Requirement> Could you copy every record below exactly, leaving out the pictures?

========

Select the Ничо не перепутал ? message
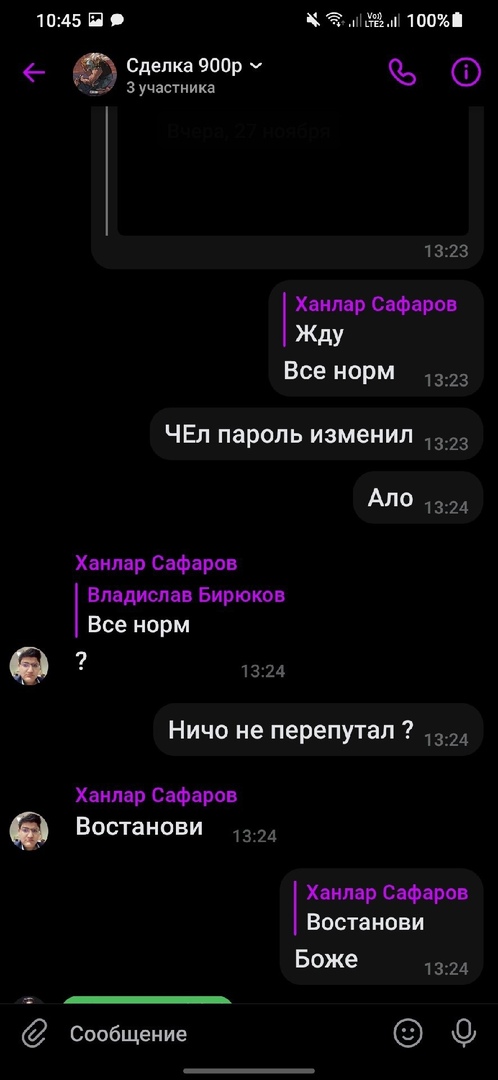The image size is (498, 1080). pyautogui.click(x=318, y=730)
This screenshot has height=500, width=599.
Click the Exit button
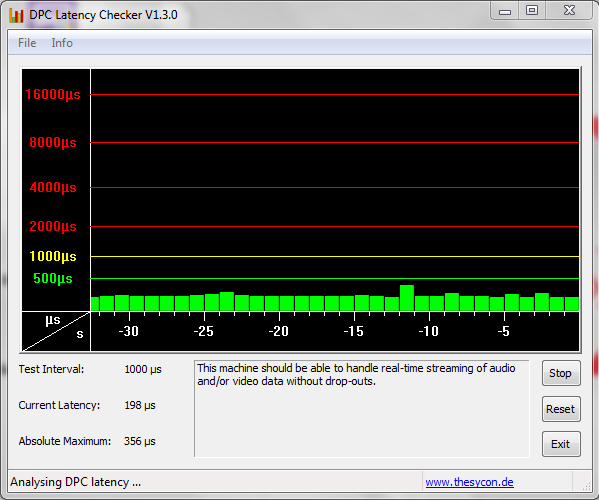coord(561,444)
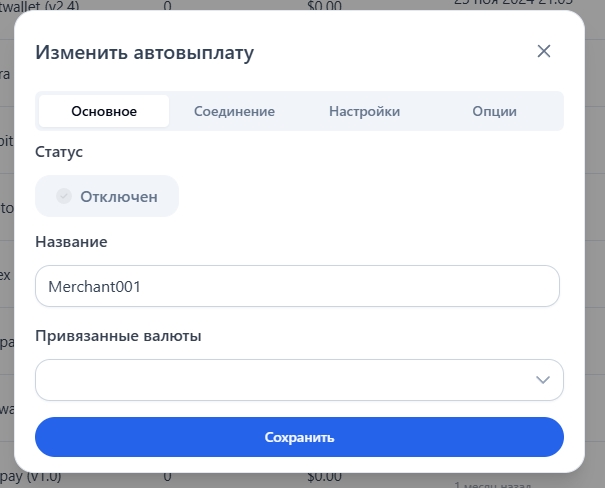Click the Статус label
Viewport: 605px width, 488px height.
point(59,152)
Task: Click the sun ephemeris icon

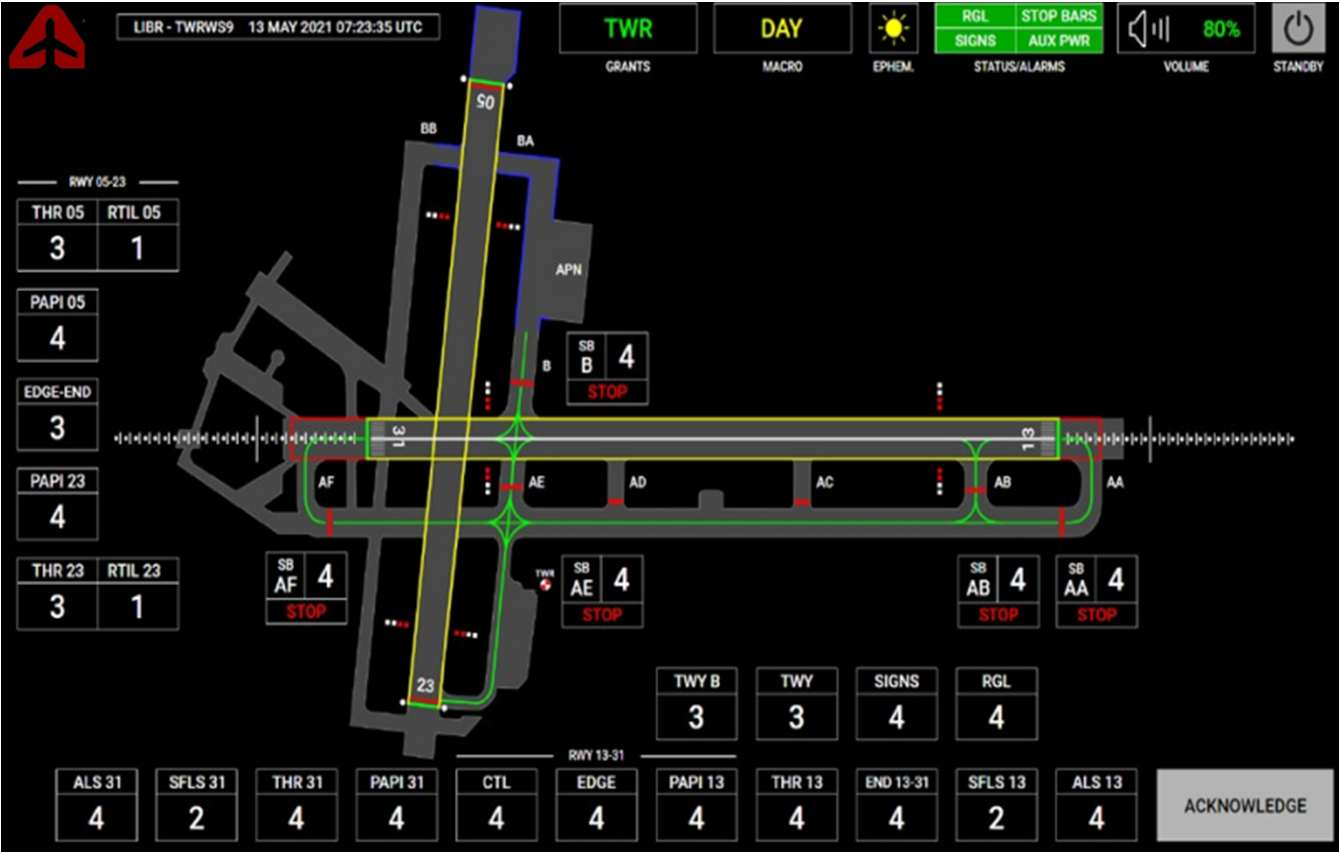Action: pos(893,29)
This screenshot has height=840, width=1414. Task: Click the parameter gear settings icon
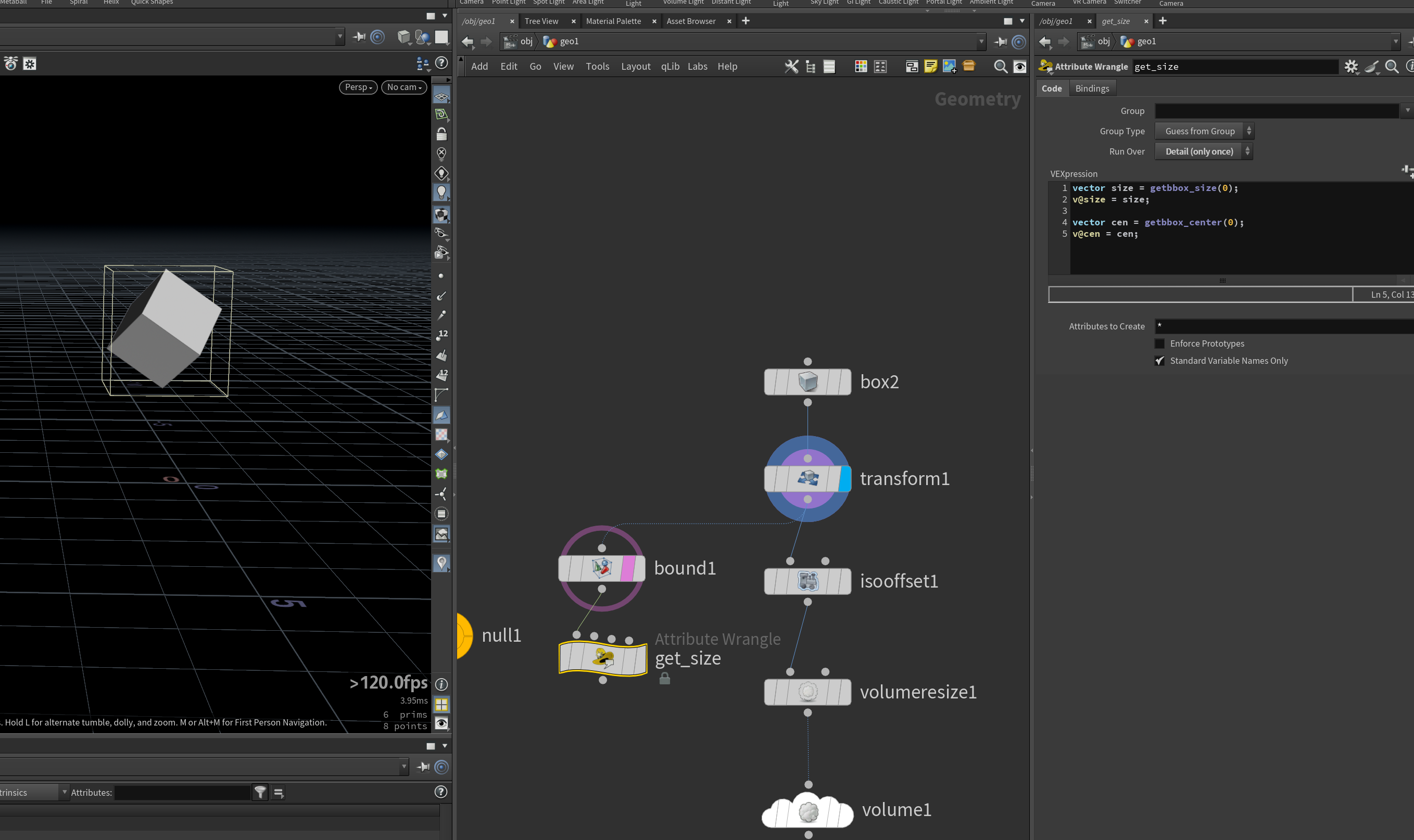click(1351, 67)
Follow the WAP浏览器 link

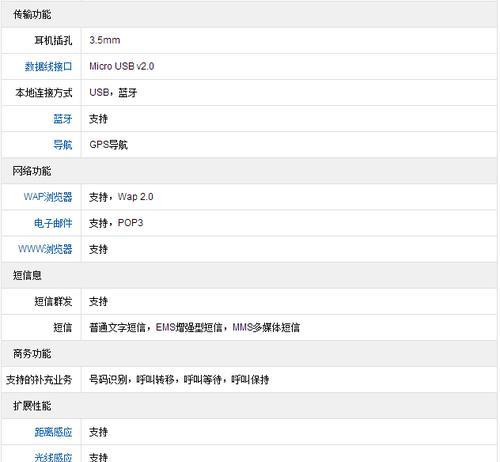pos(48,197)
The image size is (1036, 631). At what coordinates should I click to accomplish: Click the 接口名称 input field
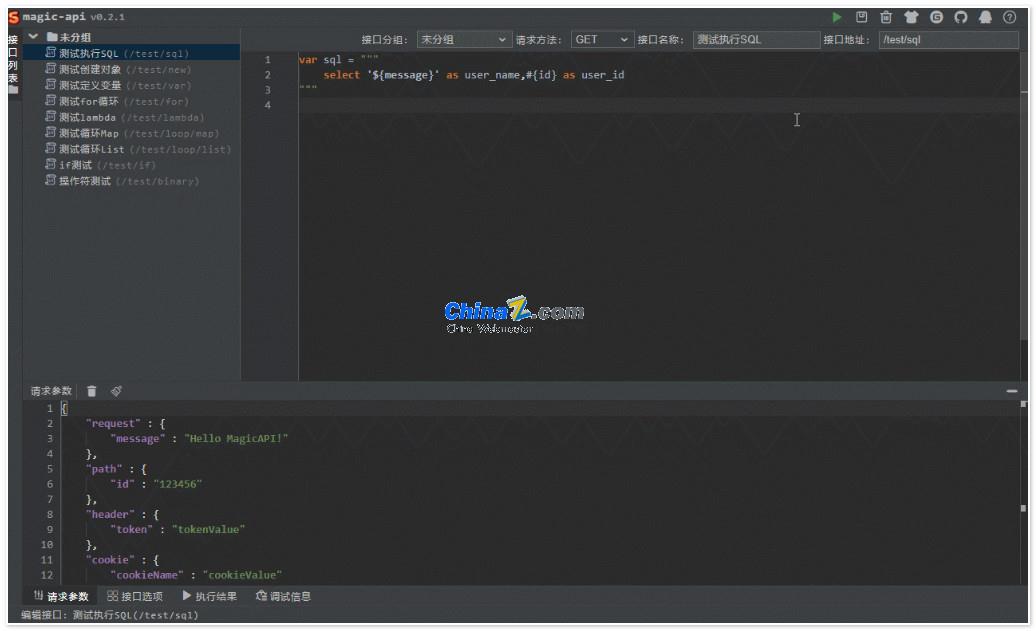pyautogui.click(x=755, y=40)
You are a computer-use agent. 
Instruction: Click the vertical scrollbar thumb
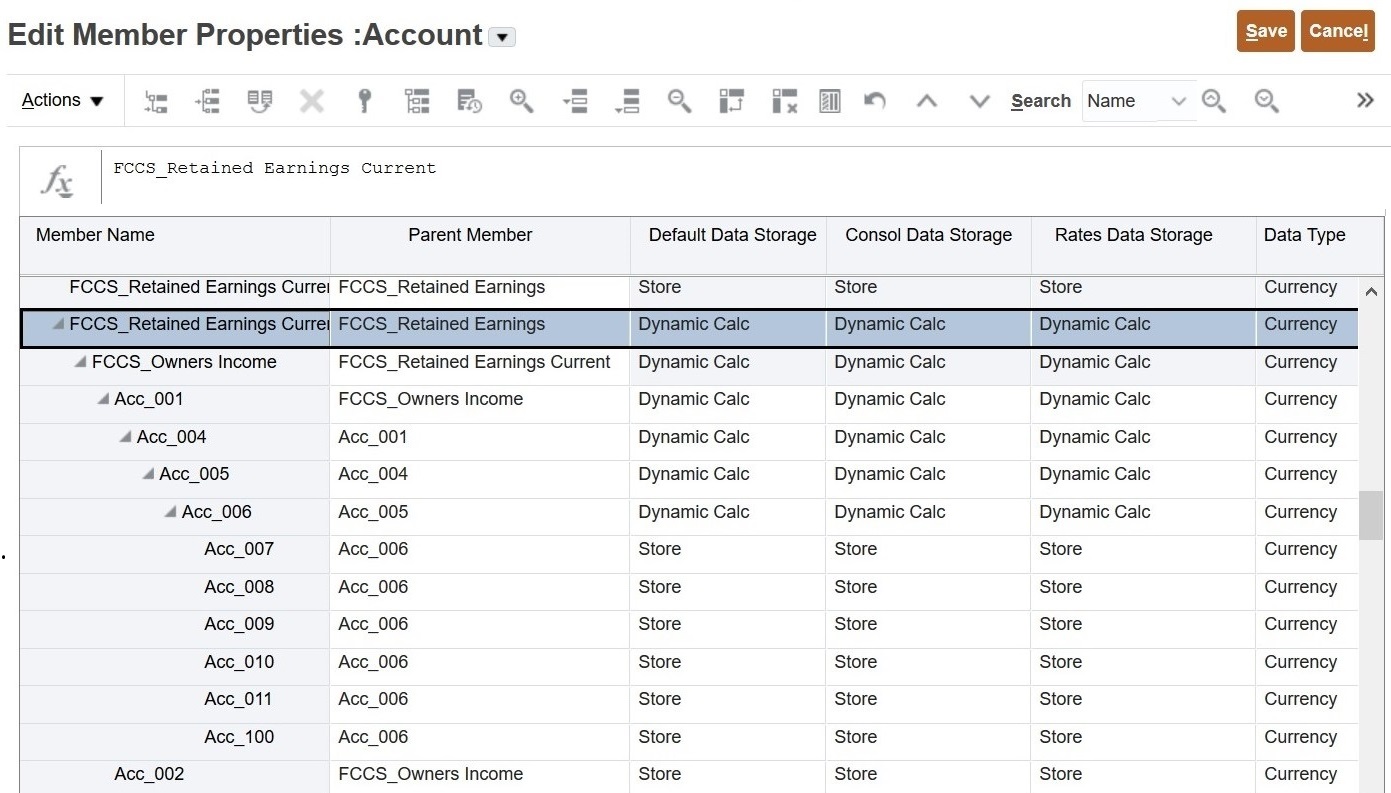[1370, 515]
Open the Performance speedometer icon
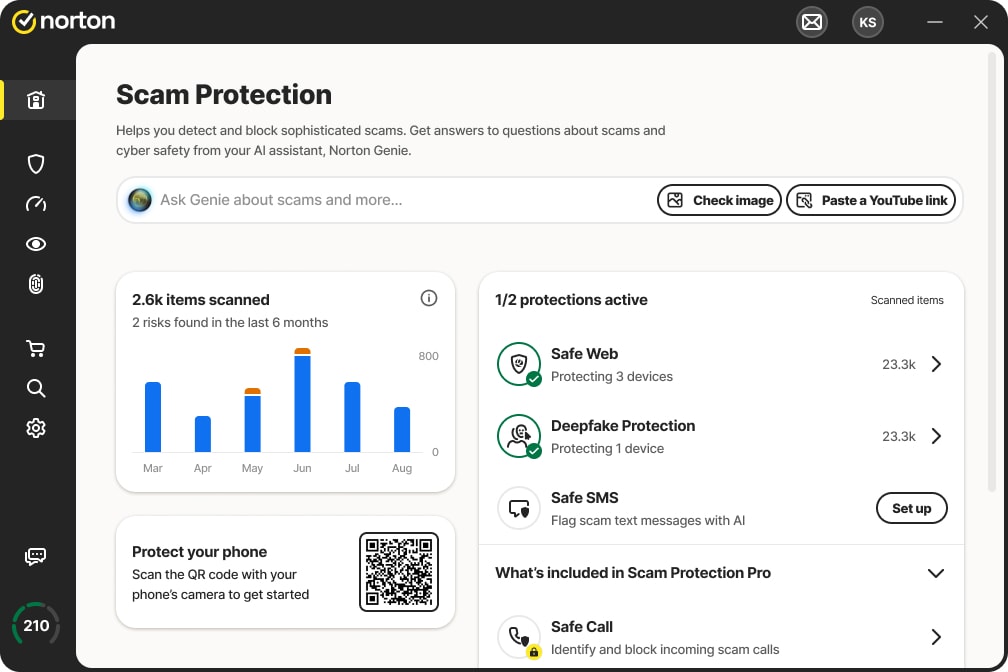Screen dimensions: 1008x672 [36, 204]
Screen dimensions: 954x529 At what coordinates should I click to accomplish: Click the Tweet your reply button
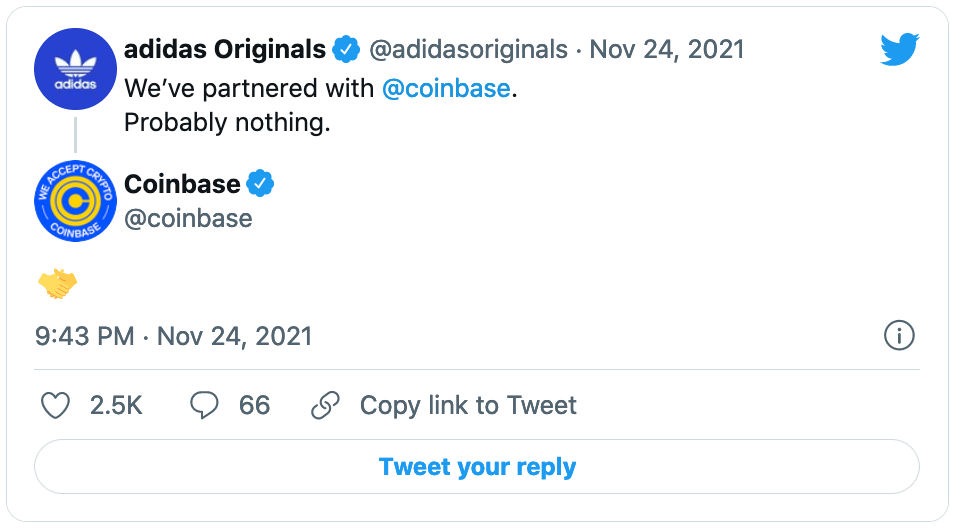click(x=477, y=467)
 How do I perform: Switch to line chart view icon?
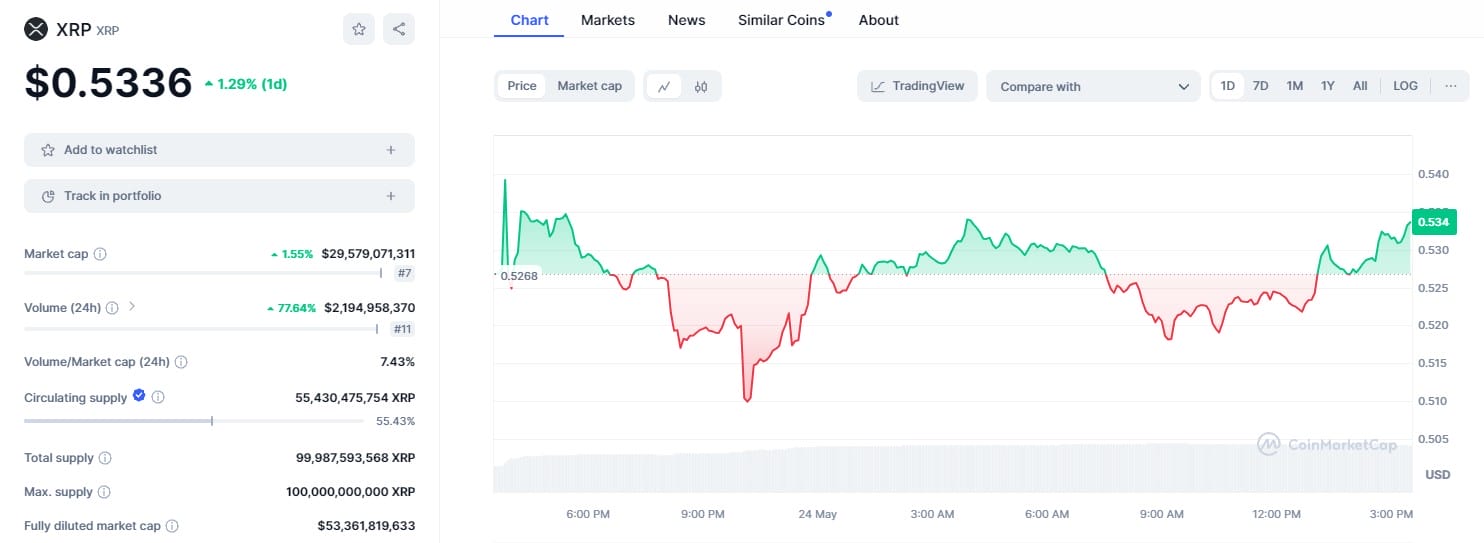[x=664, y=86]
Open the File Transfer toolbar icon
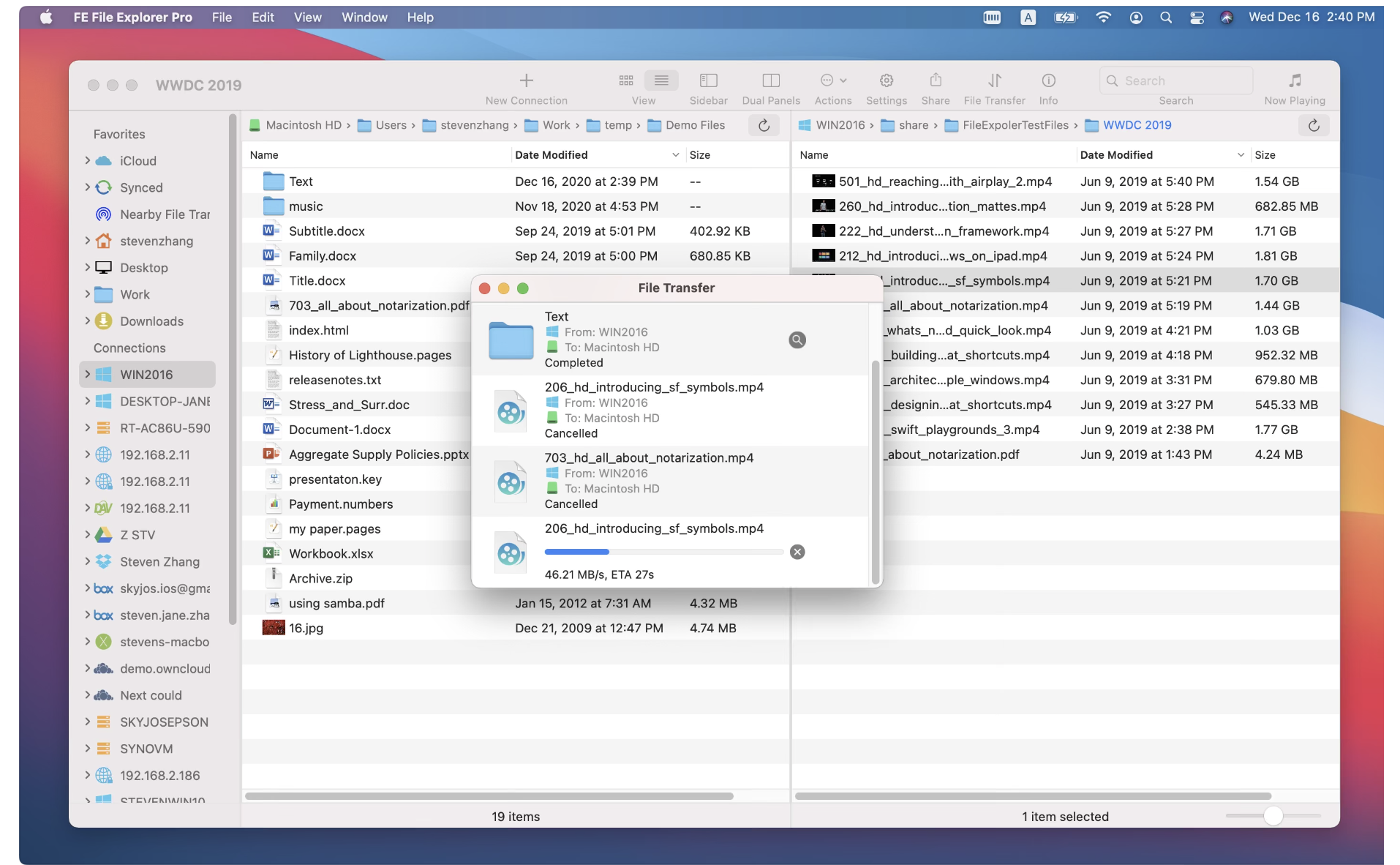The width and height of the screenshot is (1400, 865). tap(994, 80)

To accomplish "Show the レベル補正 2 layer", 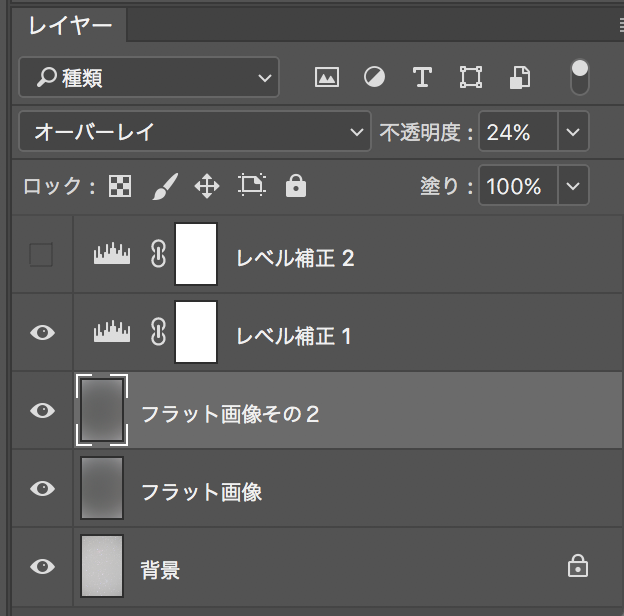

========

Answer to this exercise>
Select the Ничо не перепутал ? message
The image size is (498, 1080). pyautogui.click(x=318, y=730)
This screenshot has height=500, width=599.
Click the Exit button
coord(561,444)
Click the Статус label
Viewport: 605px width, 488px height.
point(59,152)
Task: Click the sun ephemeris icon

Action: pos(893,29)
This screenshot has height=840, width=1414. Task: Click the parameter gear settings icon
click(1351, 67)
Follow the WAP浏览器 link

pos(48,197)
The image size is (1036, 631). At what coordinates should I click to accomplish: Click the 接口名称 input field
pyautogui.click(x=755, y=40)
You are a computer-use agent. 
Instruction: Click the vertical scrollbar thumb
[1370, 515]
Open the Performance speedometer icon
Screen dimensions: 1008x672 [36, 204]
Screen dimensions: 954x529 At what coordinates should I click to accomplish: Click the Tweet your reply button
click(x=477, y=467)
 How do I perform: Switch to line chart view icon?
[x=664, y=86]
Open the File Transfer toolbar icon
The width and height of the screenshot is (1400, 865). tap(994, 80)

To accomplish "Show the レベル補正 2 layer", 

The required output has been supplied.